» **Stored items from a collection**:
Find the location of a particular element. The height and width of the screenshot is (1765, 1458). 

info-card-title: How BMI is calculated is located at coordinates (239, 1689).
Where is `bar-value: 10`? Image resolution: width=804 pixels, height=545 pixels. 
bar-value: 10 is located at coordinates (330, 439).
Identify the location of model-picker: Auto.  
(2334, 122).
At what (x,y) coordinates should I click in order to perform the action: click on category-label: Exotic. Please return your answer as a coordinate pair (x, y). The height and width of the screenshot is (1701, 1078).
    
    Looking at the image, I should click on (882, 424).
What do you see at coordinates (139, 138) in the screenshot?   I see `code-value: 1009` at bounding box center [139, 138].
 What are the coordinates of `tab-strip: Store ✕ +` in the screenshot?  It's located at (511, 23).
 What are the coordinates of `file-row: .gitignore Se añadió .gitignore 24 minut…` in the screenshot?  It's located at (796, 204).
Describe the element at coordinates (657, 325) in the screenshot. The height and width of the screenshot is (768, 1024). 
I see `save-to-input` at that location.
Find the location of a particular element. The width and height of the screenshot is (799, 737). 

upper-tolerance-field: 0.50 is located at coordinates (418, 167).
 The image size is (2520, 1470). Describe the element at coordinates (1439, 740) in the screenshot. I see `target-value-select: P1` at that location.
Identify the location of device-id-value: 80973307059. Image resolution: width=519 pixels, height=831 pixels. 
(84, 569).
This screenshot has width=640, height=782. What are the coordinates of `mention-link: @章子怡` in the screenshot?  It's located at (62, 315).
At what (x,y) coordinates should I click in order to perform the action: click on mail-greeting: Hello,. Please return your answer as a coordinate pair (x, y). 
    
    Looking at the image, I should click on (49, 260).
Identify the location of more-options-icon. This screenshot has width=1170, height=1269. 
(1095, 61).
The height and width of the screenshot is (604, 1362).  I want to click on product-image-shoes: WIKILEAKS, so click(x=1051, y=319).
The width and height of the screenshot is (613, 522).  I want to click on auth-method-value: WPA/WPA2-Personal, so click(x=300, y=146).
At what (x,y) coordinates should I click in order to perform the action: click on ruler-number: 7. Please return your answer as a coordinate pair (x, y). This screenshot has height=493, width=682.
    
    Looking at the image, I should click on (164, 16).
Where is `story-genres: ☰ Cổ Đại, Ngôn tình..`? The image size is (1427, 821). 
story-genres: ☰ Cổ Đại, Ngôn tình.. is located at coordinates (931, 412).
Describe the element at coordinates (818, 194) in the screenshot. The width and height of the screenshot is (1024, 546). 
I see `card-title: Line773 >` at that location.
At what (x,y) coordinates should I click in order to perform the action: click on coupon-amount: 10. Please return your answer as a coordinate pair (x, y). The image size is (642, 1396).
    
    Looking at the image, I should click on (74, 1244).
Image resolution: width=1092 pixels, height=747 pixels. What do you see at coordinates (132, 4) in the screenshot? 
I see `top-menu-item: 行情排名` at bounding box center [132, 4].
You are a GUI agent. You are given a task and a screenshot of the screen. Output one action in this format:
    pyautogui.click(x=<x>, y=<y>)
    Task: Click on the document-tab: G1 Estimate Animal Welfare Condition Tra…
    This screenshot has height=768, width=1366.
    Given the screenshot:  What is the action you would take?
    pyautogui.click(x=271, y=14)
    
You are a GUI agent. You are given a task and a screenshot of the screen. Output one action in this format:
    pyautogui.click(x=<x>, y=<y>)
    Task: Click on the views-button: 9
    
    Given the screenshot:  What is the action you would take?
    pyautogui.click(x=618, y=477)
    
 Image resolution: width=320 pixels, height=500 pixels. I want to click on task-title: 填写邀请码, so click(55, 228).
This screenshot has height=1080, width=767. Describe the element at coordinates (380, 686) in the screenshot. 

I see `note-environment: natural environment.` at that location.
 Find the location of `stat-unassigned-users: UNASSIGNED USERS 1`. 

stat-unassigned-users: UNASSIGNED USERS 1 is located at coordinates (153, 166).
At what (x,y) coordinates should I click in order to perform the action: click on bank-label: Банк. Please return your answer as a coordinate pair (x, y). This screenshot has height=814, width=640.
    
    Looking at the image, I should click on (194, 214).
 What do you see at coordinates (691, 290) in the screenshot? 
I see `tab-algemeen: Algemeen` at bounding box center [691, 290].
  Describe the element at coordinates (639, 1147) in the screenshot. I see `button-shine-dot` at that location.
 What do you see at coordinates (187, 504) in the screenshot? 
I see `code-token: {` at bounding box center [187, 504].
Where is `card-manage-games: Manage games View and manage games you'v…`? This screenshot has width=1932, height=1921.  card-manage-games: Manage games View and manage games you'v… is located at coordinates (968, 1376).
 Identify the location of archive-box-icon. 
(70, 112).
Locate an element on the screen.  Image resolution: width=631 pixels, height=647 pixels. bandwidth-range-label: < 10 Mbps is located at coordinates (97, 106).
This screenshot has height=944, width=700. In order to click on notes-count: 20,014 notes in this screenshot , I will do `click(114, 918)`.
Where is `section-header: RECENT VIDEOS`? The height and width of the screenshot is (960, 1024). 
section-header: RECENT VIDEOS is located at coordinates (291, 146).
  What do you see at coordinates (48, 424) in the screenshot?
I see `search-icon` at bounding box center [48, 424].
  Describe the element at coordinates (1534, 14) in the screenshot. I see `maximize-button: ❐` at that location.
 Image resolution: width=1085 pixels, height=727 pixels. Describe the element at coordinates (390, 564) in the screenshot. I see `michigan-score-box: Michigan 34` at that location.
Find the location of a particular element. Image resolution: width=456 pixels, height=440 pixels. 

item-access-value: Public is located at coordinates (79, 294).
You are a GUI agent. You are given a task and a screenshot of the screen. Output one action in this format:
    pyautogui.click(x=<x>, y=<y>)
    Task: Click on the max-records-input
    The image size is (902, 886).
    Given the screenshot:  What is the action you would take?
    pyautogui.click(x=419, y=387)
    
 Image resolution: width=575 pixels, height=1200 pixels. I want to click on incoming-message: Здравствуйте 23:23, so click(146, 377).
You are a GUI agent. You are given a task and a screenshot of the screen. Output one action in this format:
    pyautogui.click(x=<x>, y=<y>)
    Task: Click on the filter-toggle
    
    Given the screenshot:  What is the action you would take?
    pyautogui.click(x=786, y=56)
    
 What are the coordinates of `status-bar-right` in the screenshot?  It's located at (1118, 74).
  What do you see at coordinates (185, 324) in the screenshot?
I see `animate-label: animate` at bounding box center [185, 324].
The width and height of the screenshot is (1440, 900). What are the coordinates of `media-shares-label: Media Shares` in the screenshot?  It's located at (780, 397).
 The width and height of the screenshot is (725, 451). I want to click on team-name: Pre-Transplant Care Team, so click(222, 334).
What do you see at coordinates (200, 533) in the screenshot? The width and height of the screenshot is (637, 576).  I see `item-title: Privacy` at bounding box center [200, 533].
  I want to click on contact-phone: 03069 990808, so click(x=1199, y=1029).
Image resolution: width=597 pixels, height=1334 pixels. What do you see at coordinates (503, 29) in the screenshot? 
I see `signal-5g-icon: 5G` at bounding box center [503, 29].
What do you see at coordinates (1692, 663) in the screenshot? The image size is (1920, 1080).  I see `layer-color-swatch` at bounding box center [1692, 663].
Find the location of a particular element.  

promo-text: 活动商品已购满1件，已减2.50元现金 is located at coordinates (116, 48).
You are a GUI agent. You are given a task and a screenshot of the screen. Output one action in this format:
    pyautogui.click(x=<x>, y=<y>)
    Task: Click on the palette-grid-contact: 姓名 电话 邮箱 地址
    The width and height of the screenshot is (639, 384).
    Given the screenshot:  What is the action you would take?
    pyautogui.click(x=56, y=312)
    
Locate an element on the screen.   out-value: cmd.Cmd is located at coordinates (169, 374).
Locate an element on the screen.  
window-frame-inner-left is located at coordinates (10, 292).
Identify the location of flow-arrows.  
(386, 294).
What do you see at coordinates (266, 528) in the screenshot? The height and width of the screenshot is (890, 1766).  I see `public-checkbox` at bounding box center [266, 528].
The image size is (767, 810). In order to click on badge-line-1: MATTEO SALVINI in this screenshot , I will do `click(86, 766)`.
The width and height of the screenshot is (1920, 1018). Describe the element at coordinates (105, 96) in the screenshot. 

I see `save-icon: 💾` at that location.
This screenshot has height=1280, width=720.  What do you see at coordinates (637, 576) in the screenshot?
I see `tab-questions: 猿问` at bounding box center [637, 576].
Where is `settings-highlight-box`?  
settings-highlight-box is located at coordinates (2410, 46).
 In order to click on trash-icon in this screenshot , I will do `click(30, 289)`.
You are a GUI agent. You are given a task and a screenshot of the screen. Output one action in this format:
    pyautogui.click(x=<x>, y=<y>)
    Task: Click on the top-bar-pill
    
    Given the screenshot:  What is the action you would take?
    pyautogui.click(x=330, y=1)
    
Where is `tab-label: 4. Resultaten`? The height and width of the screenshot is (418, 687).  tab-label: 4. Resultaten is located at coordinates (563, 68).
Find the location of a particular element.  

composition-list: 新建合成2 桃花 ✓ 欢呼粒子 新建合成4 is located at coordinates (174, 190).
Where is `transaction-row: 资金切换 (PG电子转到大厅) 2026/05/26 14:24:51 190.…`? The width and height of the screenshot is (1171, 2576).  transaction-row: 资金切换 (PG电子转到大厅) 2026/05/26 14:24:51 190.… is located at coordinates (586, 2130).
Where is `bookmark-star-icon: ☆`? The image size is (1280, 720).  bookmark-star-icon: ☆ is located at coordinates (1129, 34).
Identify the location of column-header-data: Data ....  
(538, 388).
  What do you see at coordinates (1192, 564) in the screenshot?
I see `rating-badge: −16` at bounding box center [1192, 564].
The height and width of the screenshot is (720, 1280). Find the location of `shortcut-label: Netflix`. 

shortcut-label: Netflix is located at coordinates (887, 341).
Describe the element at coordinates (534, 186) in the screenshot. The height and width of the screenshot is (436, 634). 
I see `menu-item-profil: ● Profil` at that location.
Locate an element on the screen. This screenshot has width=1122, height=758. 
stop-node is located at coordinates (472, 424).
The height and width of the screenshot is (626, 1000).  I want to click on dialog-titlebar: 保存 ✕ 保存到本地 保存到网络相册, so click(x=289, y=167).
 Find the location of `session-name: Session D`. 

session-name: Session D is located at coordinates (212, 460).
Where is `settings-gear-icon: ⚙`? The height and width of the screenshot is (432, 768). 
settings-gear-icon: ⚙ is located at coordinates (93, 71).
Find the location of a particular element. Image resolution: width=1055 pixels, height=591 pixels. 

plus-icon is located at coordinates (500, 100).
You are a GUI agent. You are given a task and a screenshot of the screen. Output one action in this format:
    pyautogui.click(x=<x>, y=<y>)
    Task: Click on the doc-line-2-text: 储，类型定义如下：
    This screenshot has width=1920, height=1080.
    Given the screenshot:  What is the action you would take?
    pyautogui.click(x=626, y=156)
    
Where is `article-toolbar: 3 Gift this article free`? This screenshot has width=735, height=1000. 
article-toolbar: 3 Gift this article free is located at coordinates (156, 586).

» **EXERCISE DETAILS**: Please transcribe the rows above word for word, beginning at the line that contains "In order to click on trash-icon" and stopping after the line that contains "composition-list: 新建合成2 桃花".

» **ANSWER BOX**:
 In order to click on trash-icon in this screenshot , I will do `click(30, 289)`.
You are a GUI agent. You are given a task and a screenshot of the screen. Output one action in this format:
    pyautogui.click(x=<x>, y=<y>)
    Task: Click on the top-bar-pill
    
    Given the screenshot:  What is the action you would take?
    pyautogui.click(x=330, y=1)
    
Where is `tab-label: 4. Resultaten`? The height and width of the screenshot is (418, 687).  tab-label: 4. Resultaten is located at coordinates (563, 68).
Find the location of a particular element.  

composition-list: 新建合成2 桃花 ✓ 欢呼粒子 新建合成4 is located at coordinates (174, 190).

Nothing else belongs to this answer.